Orang yang lemah lembut melihat diri mereka sebagai hamba Allah, tidak menganggap diri mereka lebih tinggi daripada yang seharusnya mereka pikirkan. Lemah lembut berarti menerima kekuatan dan keterbatasan kita apa adanya, ketimbang terus-menerus mencoba menggambarkan diri kita sebaik mungkin. Namun bukan berarti kita harus mengingkari kelebihan dan kemampuan kita. Ketika ditanya apakah Dia adalah Mesias, Yesus menjawab, “Orang buta melihat, orang lumpuh berjalan, orang kusta menjadi tahir, orang tuli mendengar, orang mati dibangkitkan, dan kepada orang miskin diberitakan kabar baik. Dan berbahagialah orang yang tidak menjadi kecewa dan menolak Aku” (Mat. 11:4-6). Dia tidak memiliki citra diri yang berlebihan atau rasa rendah diri, tetapi memiliki hati seorang hamba yang didasarkan pada apa yang kemudian disebut Paulus sebagai “berpikir begitu rupa*” (Roma 12:3).

Hati seorang hamba adalah inti dari aspek kedua kelemahlembutan: keengganan untuk menegaskan diri bagi kepentingan kita sendiri. Kita menjalankan kekuasaan, tetapi untuk kepentingan semua orang, bukan hanya bagi diri kita sendiri. Aspek kedua ditangkap oleh Mazmur 37:1-11a, yang dimulai dengan, “Jangan marah karena orang yang berbuat jahat,” dan diakhiri dengan “orang yang rendah hati akan mewarisi negeri.” Itu berarti kita mengekang keinginan kita untuk membalas kesalahan yang dilakukan terhadap kita, dan sebaliknya menggunakan kekuatan apa pun yang kita miliki untuk melayani orang lain.

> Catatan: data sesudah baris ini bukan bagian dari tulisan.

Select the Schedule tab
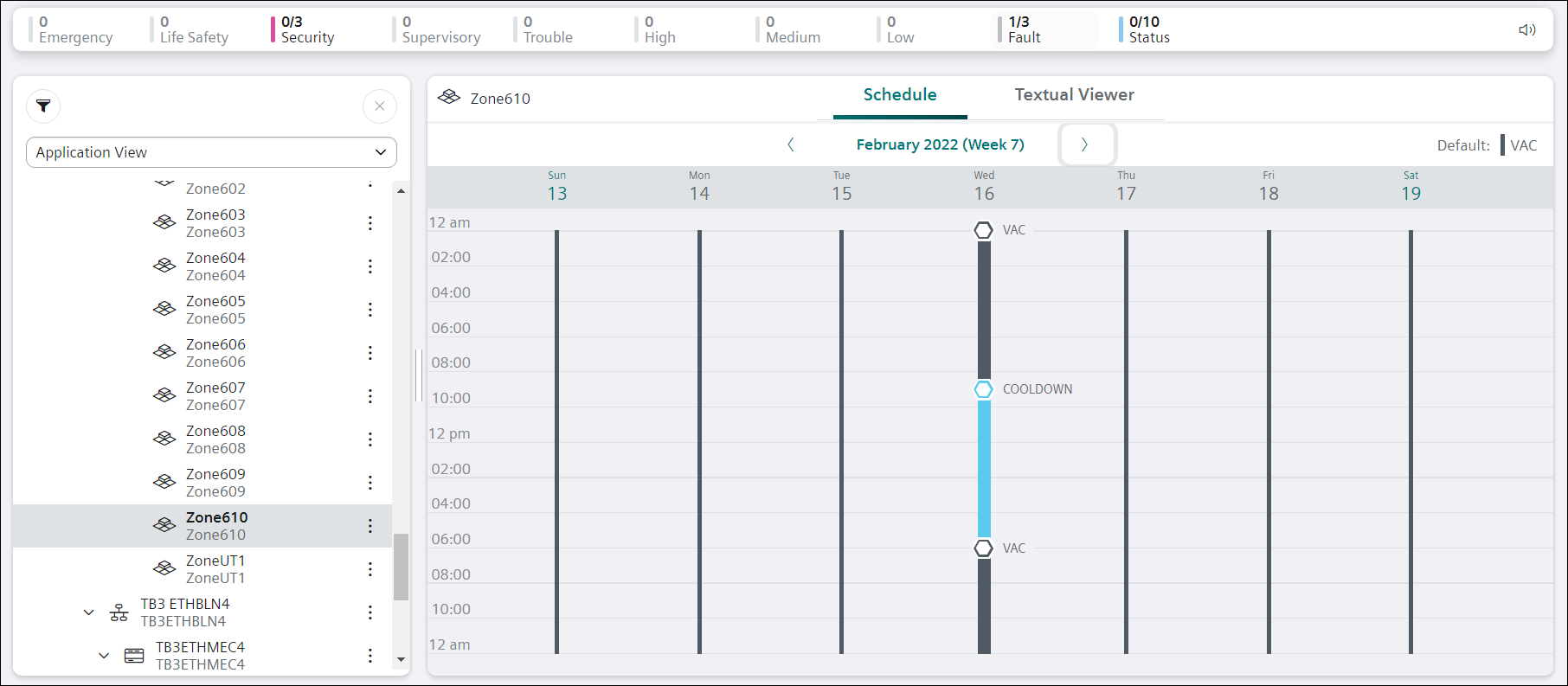The height and width of the screenshot is (686, 1568). point(899,95)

Sikap ini mengalir dari dukacita atas kelemahan kita sendiri yang terkandung dalam ucapan bahagia kedua. Jika kita berdukacita atas dosa kita sendiri, dapatkah kita benar-benar merasa dendam atas dosa orang lain?

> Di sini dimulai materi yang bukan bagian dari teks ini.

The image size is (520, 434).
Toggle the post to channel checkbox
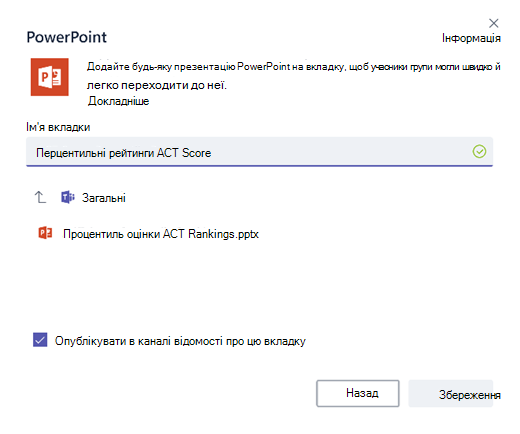40,340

Bisa sangat menantang untuk meletakkan kekuatan yang ada pada diri kita di bawah kendali Allah. Di dunia yang telah jatuh dalam dosa, tampaknya orang yang agresif dan mementingkan diri sendirilah yang maju. “Anda tidak mendapatkan apa yang pantas Anda dapatkan, Anda mendapatkan apa yang Anda negosiasikan.”[1]

Di tempat kerja, mereka yang sombong dan berkuasa tampaknya menang, tetapi pada akhirnya mereka kalah. Mereka tidak menang dalam hubungan pribadi. Tidak ada yang menginginkan teman yang sombong dan mementingkan diri sendiri. Lelaki dan perempuan yang haus akan kekuasaan seringkali adalah orang-orang yang kesepian. Mereka juga tidak menang dalam keamanan finansial. Mereka pikir mereka menguasai dunia, tetapi dunia menguasai mereka. Semakin banyak uang yang mereka miliki, semakin mereka merasa kurang aman secara finansial.

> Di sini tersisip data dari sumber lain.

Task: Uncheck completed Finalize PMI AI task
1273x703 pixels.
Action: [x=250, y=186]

Sebaliknya, Yesus mengatakan bahwa orang yang lemah lembut ”akan mewarisi bumi”. Seperti yang telah kita lihat, bumi telah menjadi lokasi kerajaan surga. Kita cenderung menganggap kerajaan surga sebagai surga, tempat yang sama sekali berbeda (jalan-jalan emas, gerbang mutiara, rumah besar di atas puncak bukit) dari apa pun yang kita kenal di dunia ini. Tetapi janji Allah tentang kerajaan adalah langit baru dan bumi baru (Wahyu 21:1). Mereka yang menyerahkan kekuasaannya kepada Allah akan mewarisi kerajaan sempurna yang datang ke bumi. Di kerajaan ini, dengan anugerah Allah, kita menerima hal-hal baik yang diperjuangkan oleh orang sombong dengan sia-sia di bumi ini, dan lebih banyak lagi. Dan ini bukan hanya realitas masa depan. Bahkan di dunia yang rusak, mereka yang mengenali kekuatan dan kelemahan mereka yang sebenarnya dapat menemukan kedamaian dengan hidup secara realistis. Mereka yang menjalankan kekuasaan untuk kepentingan orang lain sering kali dikagumi. Orang yang lemah lembut melibatkan orang lain dalam pengambilan keputusan dan mengalami hasil yang lebih baik serta hubungan yang lebih dalam.